(Source data)

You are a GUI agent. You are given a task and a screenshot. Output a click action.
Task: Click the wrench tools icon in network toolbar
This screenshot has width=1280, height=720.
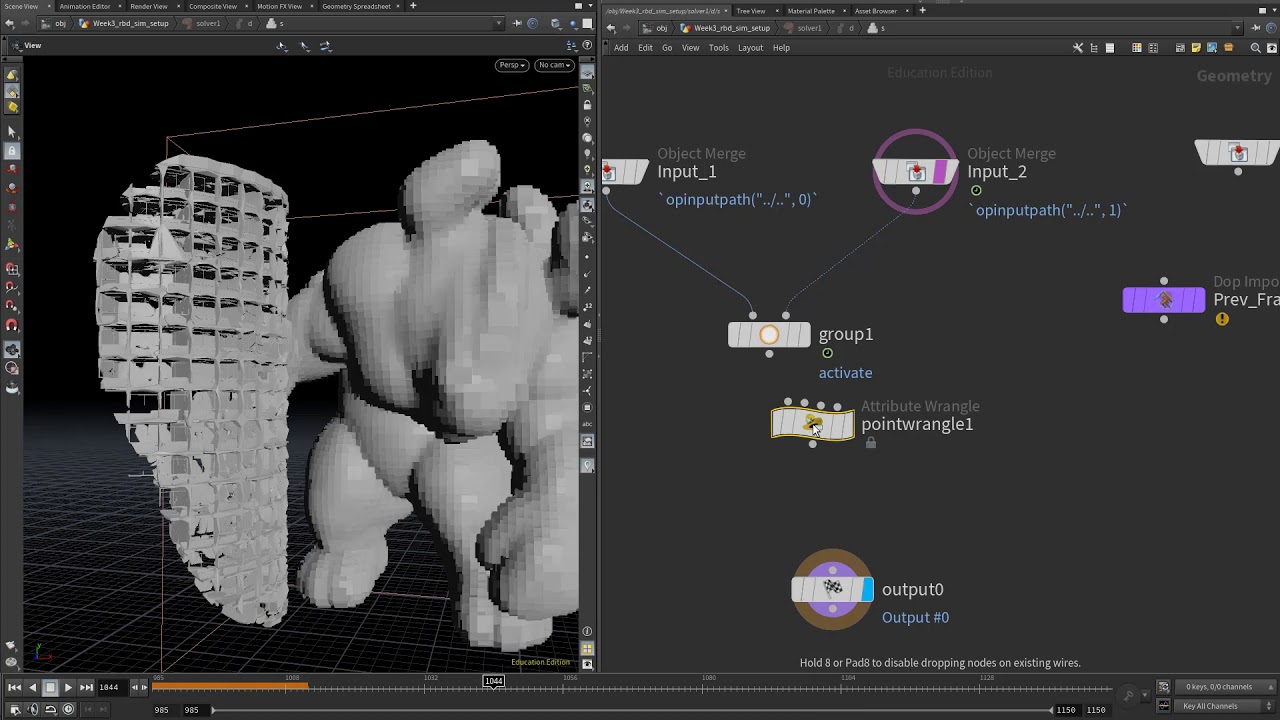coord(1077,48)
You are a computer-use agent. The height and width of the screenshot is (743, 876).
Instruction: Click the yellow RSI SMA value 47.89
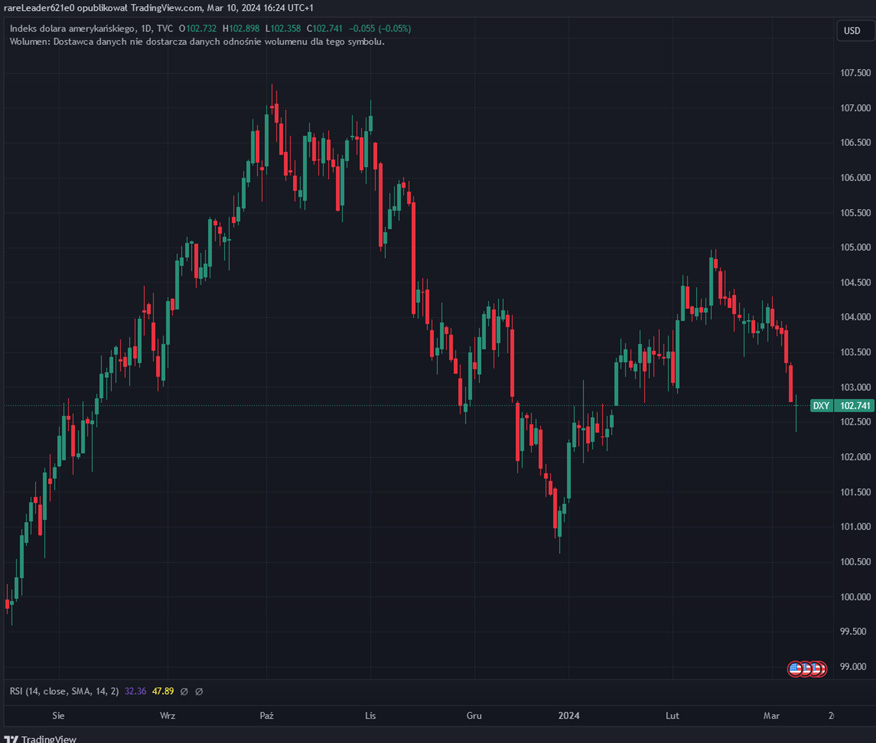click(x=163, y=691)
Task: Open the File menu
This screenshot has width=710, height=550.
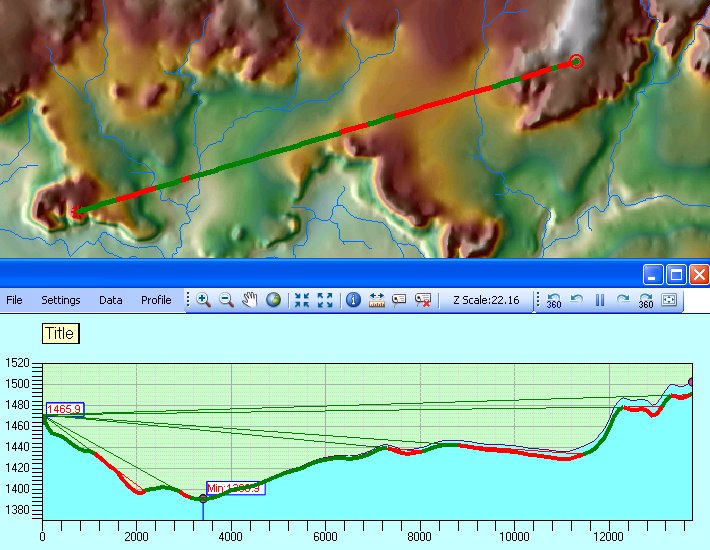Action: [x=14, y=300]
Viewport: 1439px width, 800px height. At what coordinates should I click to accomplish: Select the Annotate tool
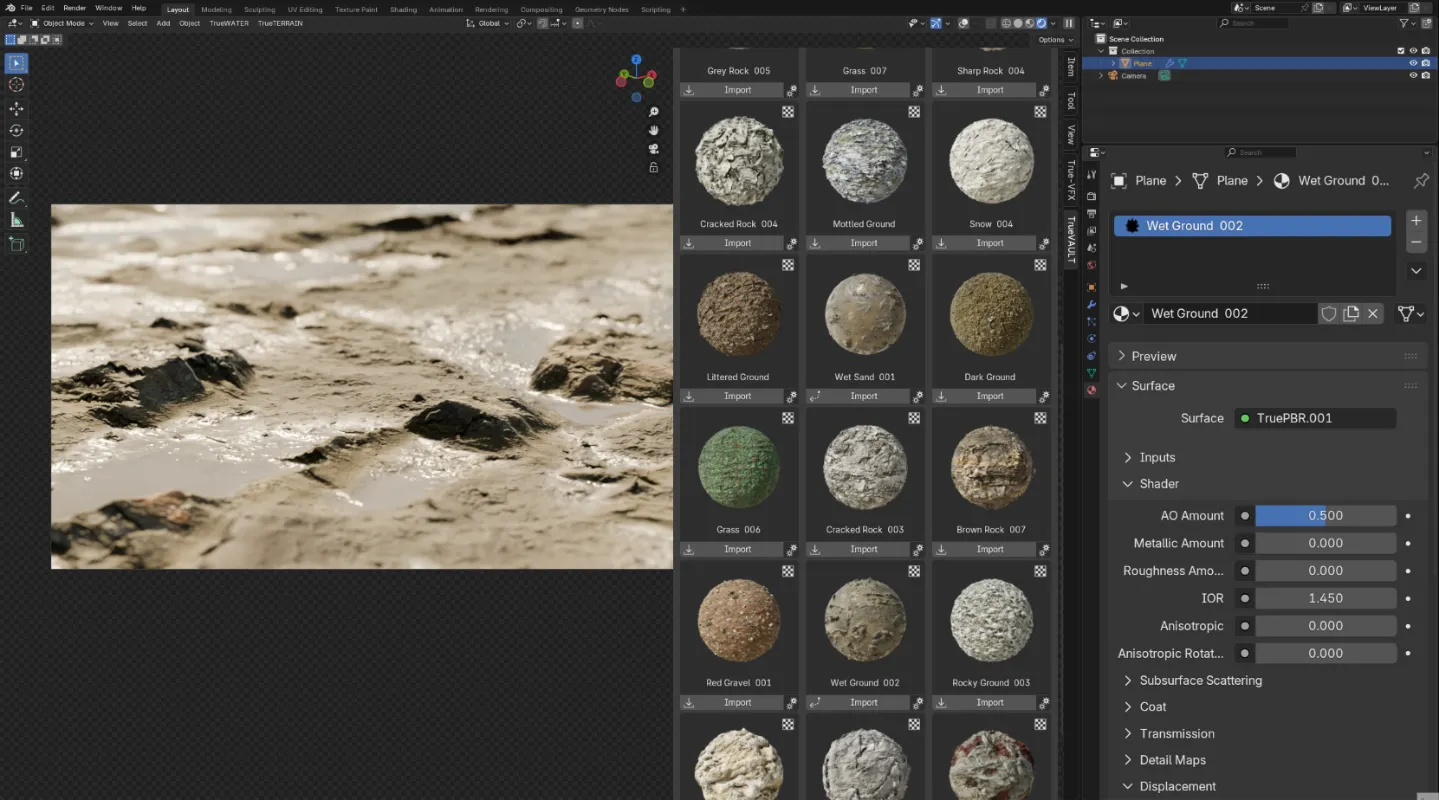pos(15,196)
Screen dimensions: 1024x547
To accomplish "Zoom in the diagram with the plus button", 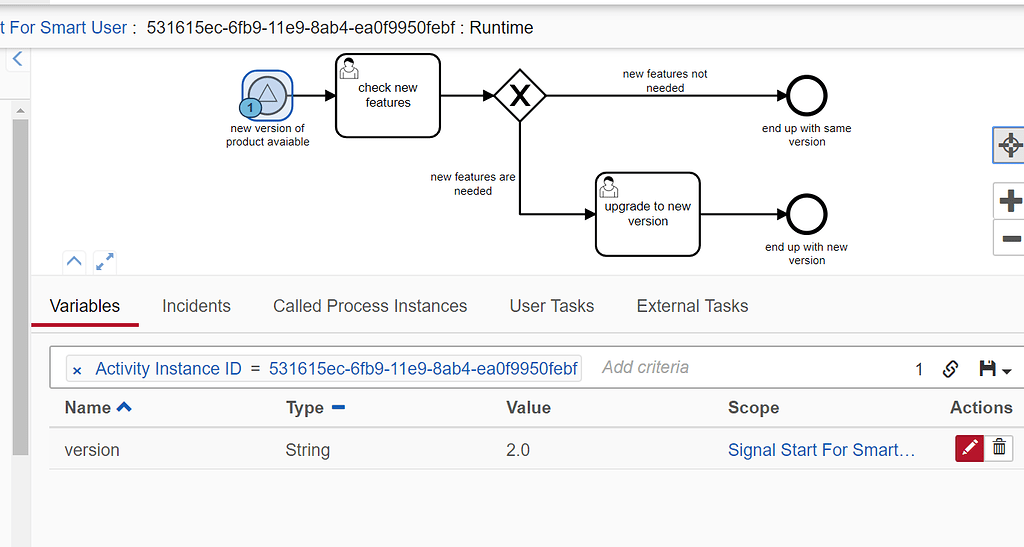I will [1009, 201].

(End Source data)
(Source data)

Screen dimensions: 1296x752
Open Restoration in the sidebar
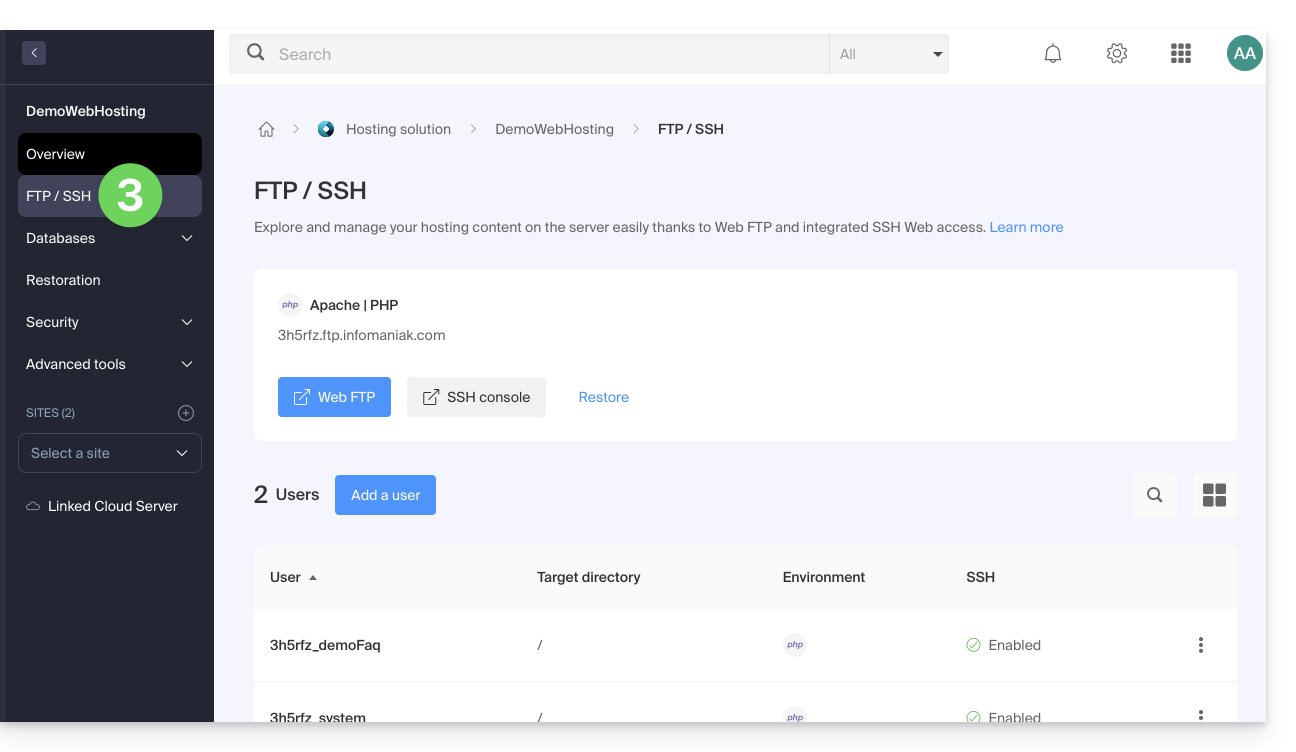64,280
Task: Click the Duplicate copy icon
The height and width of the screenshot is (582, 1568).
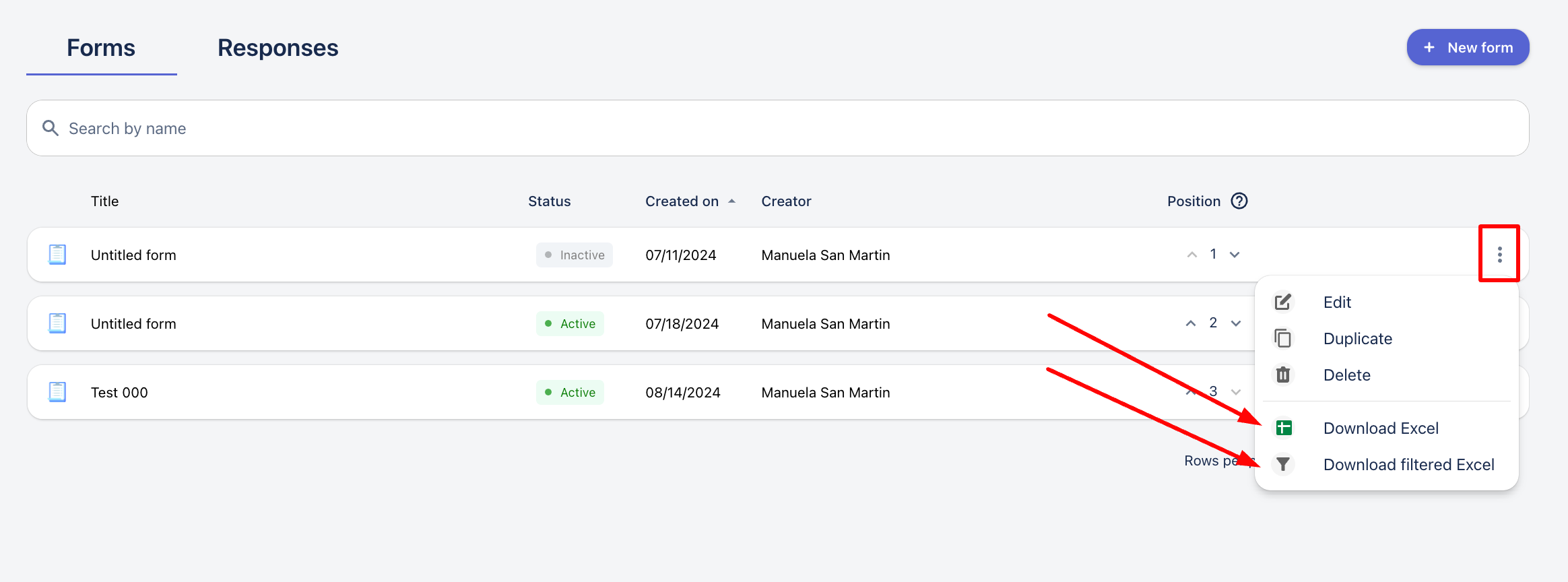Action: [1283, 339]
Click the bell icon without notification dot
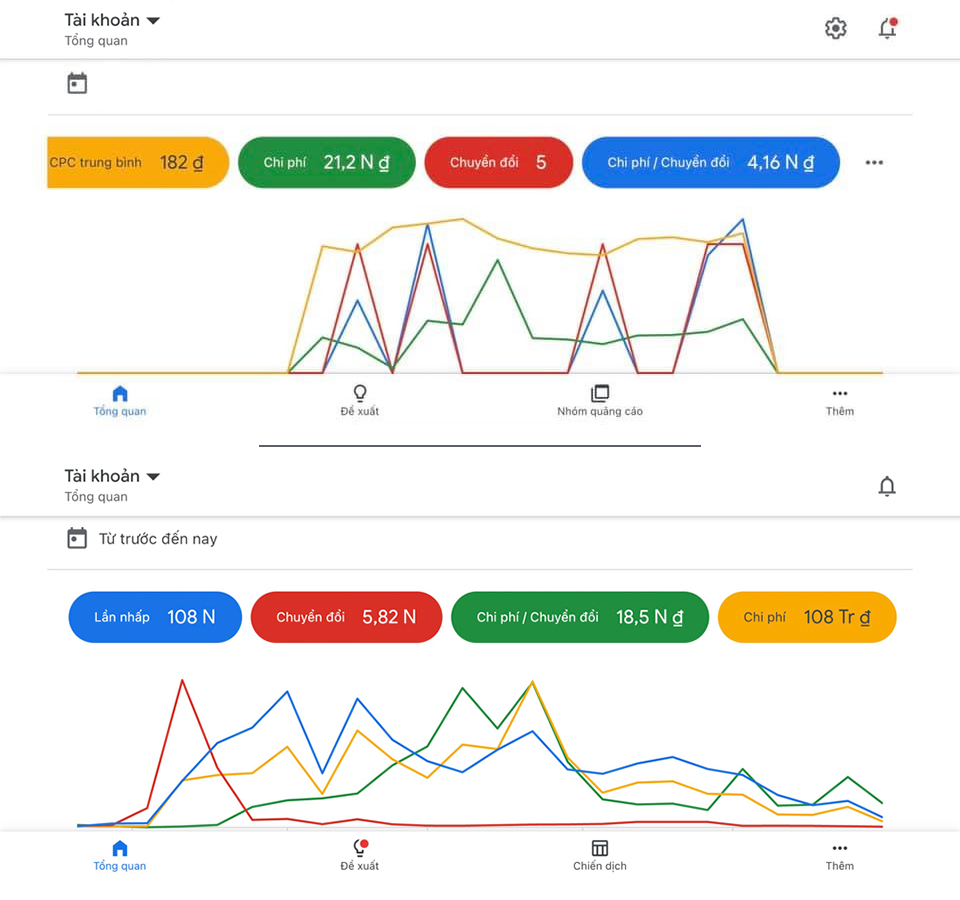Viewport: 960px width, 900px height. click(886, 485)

(End Source data)

Your reply should be one number, the count of lines in the data that include the word "agent".

2